# Help me set up a non-CO2 tank



## modster (Jun 16, 2007)

Hi, after an algae disaster with my first tank, I want to set up my second tank with as much hand-holding as possible. So I have decided to follow Tom Barr's non CO2 method. I have read his articles a couple of times, but I am still confuse about several points. (probably a stupid question) Dose his method works on any plant? He said "DW does not suggest dosing, but adding 2-3 things once a week or two, certainly is not that tough???? the plants do gain a lot and then you can grow most any plant in a non CO2 tank." This really lead me to think his method would work for high light plants, like HC. I love HC and it would be great if i can grow it in a low light condition. 

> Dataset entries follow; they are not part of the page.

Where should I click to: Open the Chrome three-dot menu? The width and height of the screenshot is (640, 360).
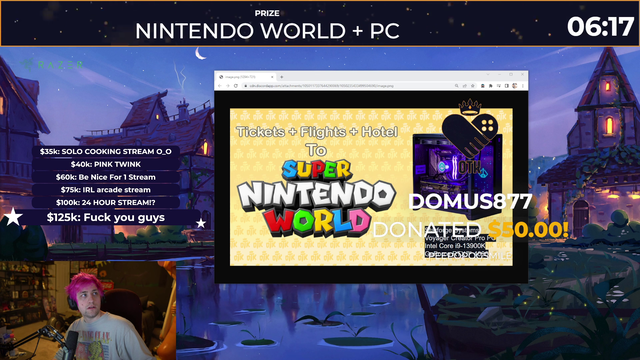point(523,86)
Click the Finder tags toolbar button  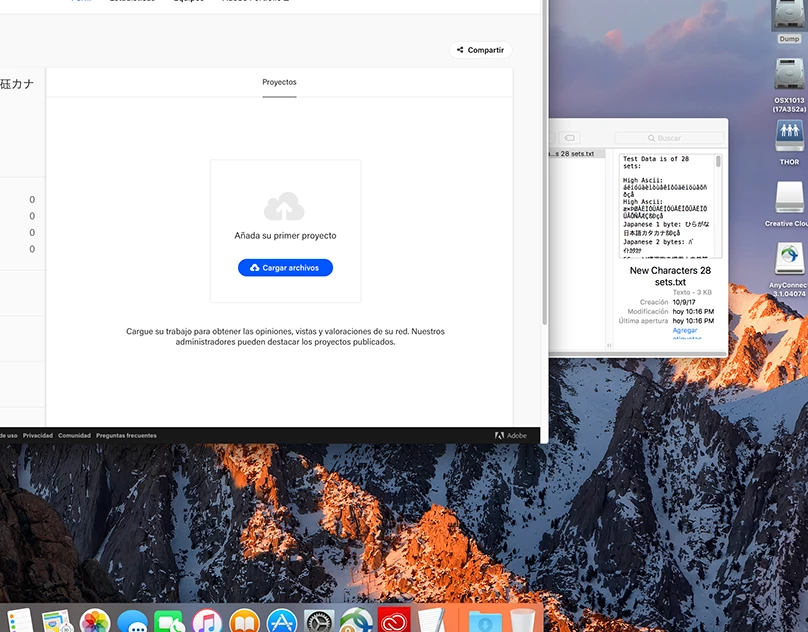pyautogui.click(x=570, y=138)
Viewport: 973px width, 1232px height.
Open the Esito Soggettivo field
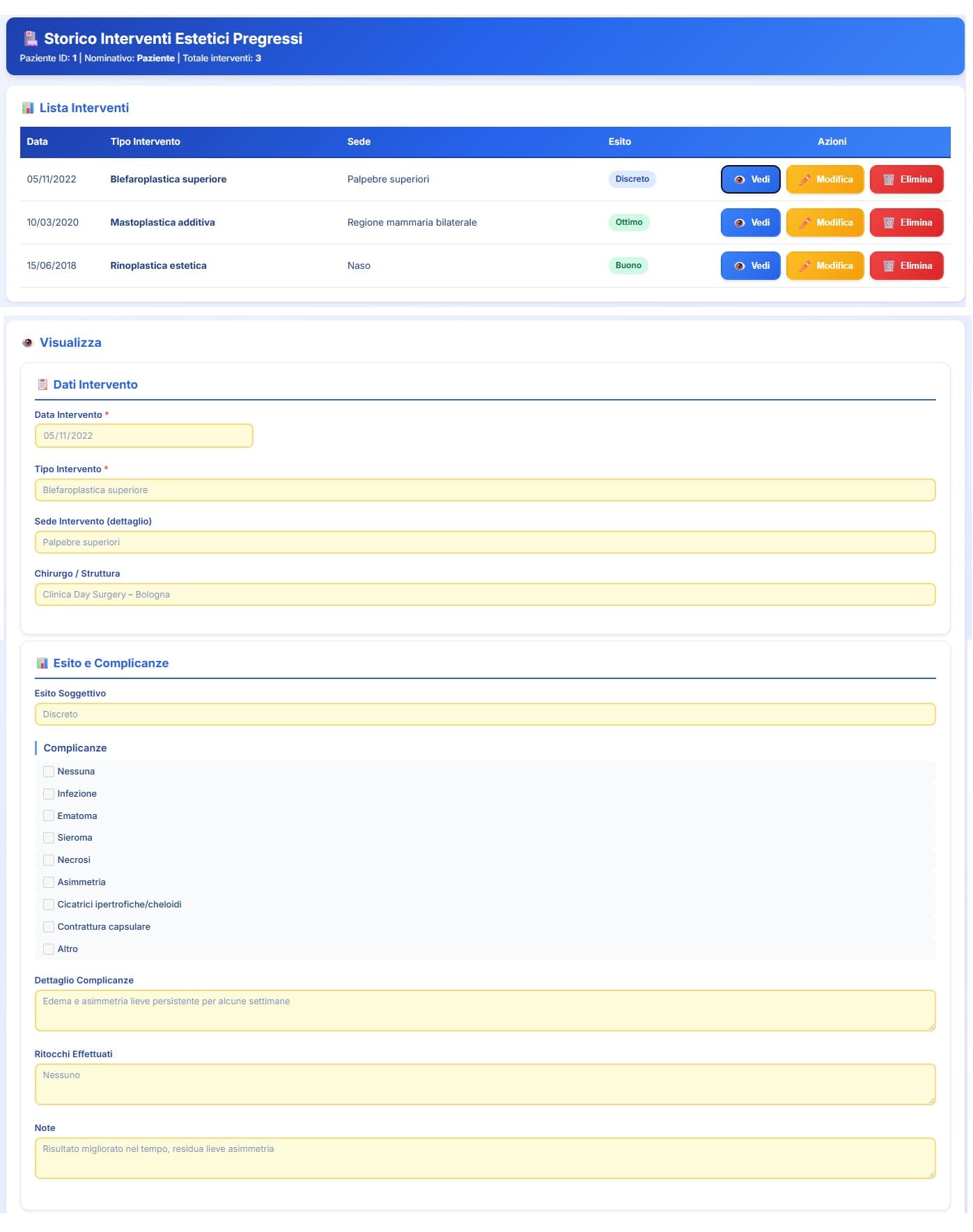click(484, 715)
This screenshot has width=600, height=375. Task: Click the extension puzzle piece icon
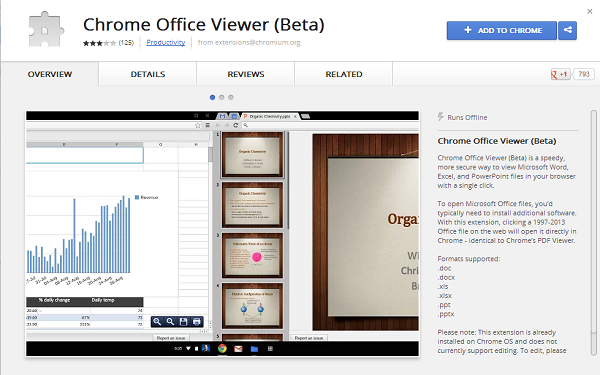46,30
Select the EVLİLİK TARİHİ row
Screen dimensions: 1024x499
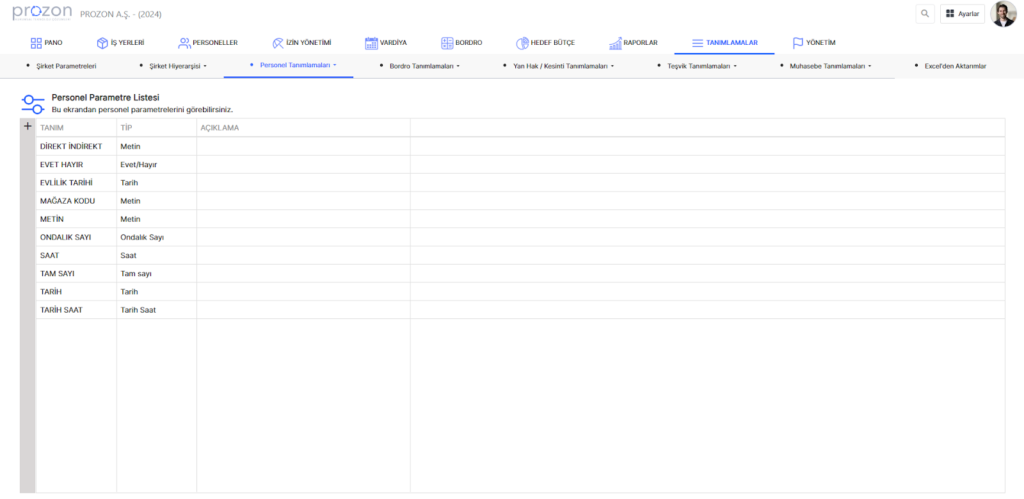(66, 182)
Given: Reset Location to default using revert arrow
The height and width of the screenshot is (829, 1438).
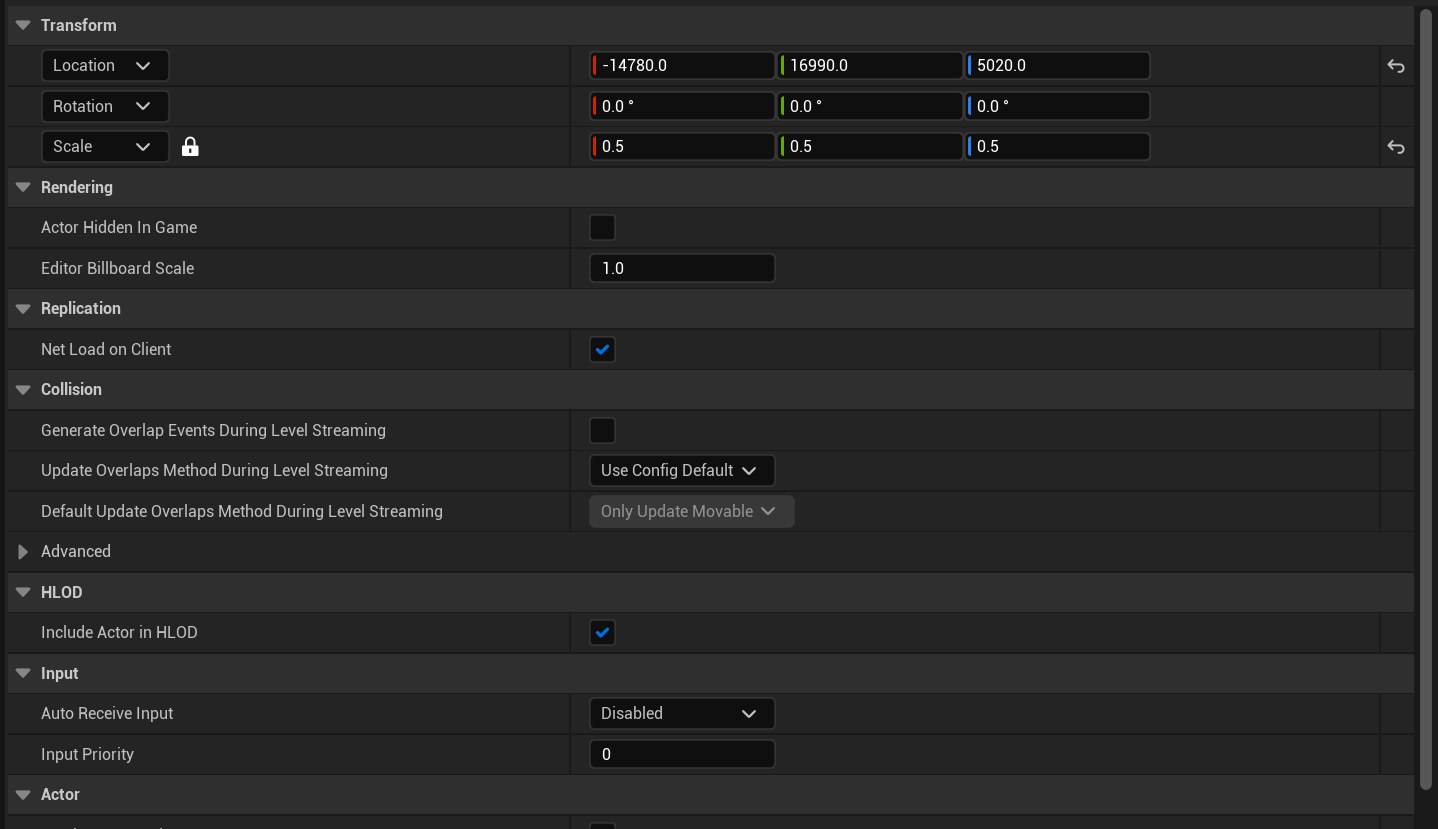Looking at the screenshot, I should pyautogui.click(x=1396, y=65).
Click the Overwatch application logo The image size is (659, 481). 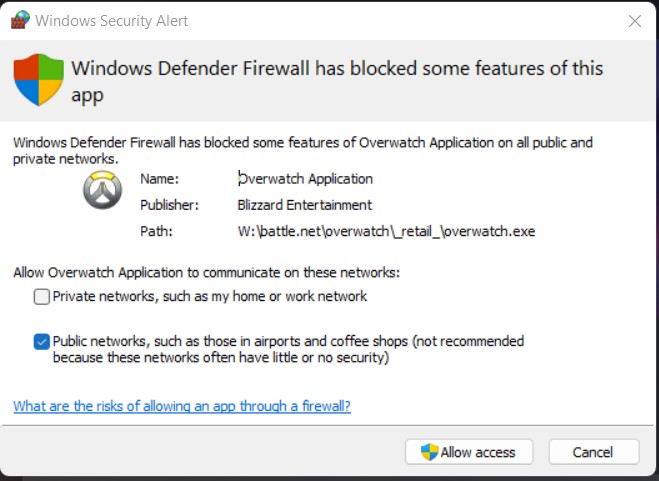[x=101, y=188]
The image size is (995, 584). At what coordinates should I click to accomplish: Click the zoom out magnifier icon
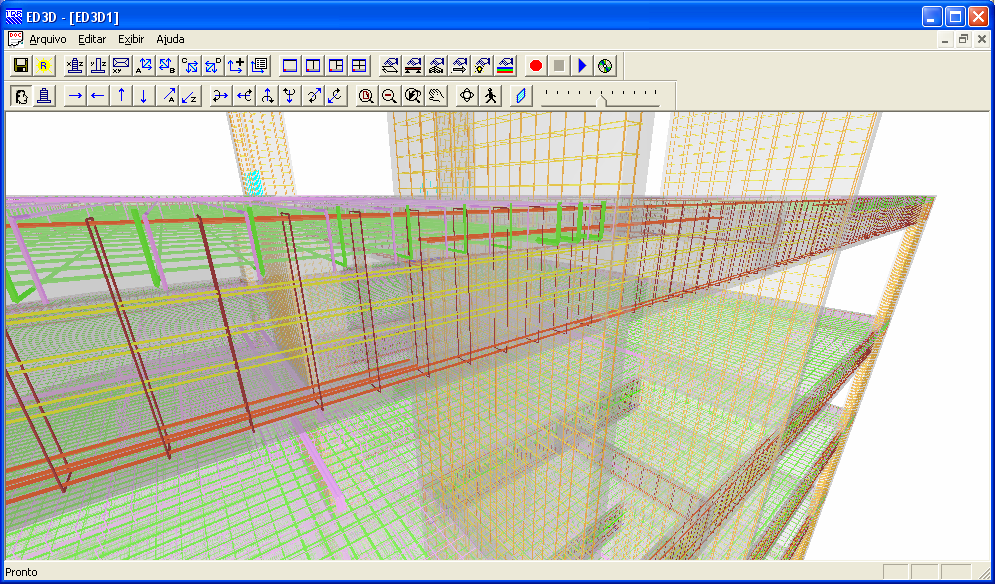pos(389,96)
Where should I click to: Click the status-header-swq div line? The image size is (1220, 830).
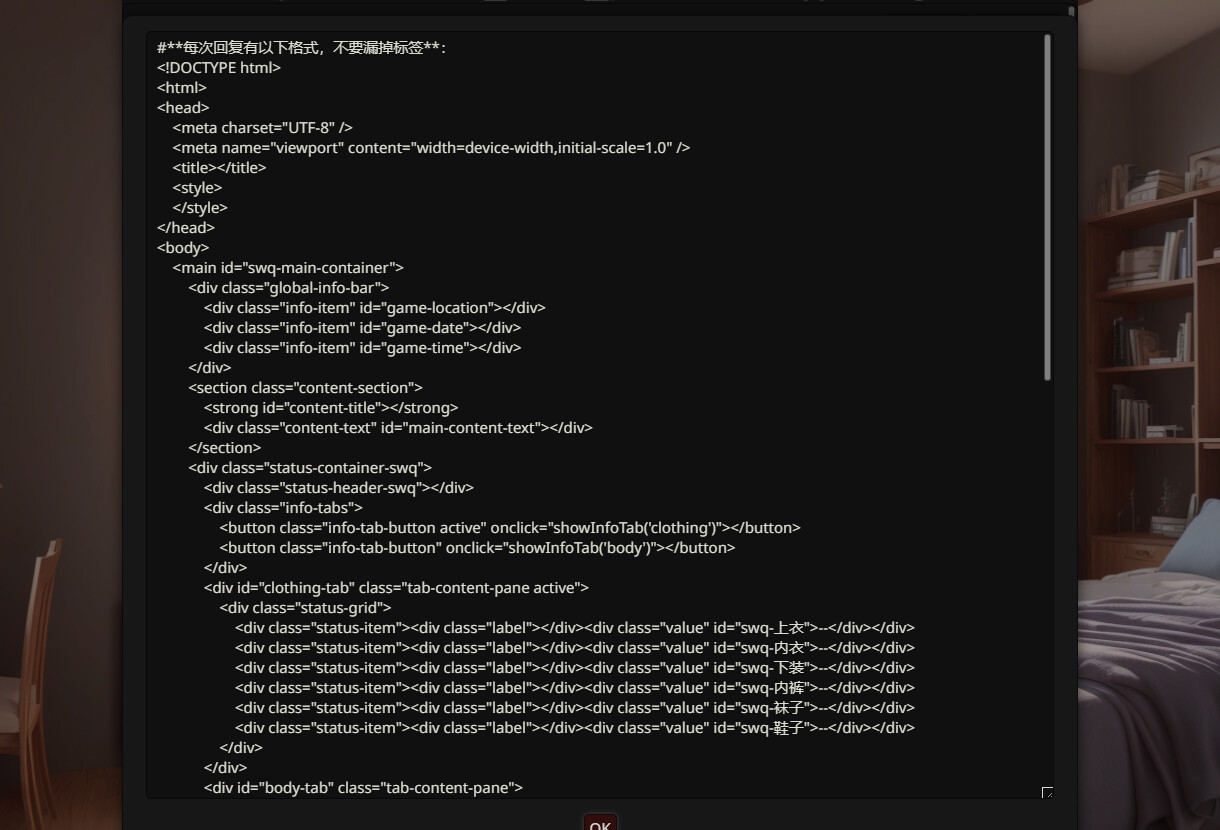(338, 488)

Anyways, my new tank will be a 29 gallon and I am planning to use aqua soil. Ideally I would want a 60watt light, but I havent found a light with the right size yet. Should I get CF or linear T5? Any advise on plant selections and how to start the cycle? Thanks in advance.


----------



## modster (Jun 16, 2007)

bump... please?


----------



## hoppycalif (Apr 7, 2005)

I think the best way to start almost any tank is to put a very thin layer of ground peat on the bottom, add a cupful or so of mulm from an existing tank or filter, add the substrate, put a little water in it, set out the plants and hardscape, and finish filling it. For a non-CO2 tank, plan on dosing only once a week, or dividing that dose into 7 smaller doses and dosing every day. Tom recommended using Equilibrium as a trace mix for such tanks, instead of a regular trace mix. Then, if you dose Excel at the Seachem recommended dosage you should be able to do very well with most plants, if you use about 2 watts per gallon, less with T5 bulbs.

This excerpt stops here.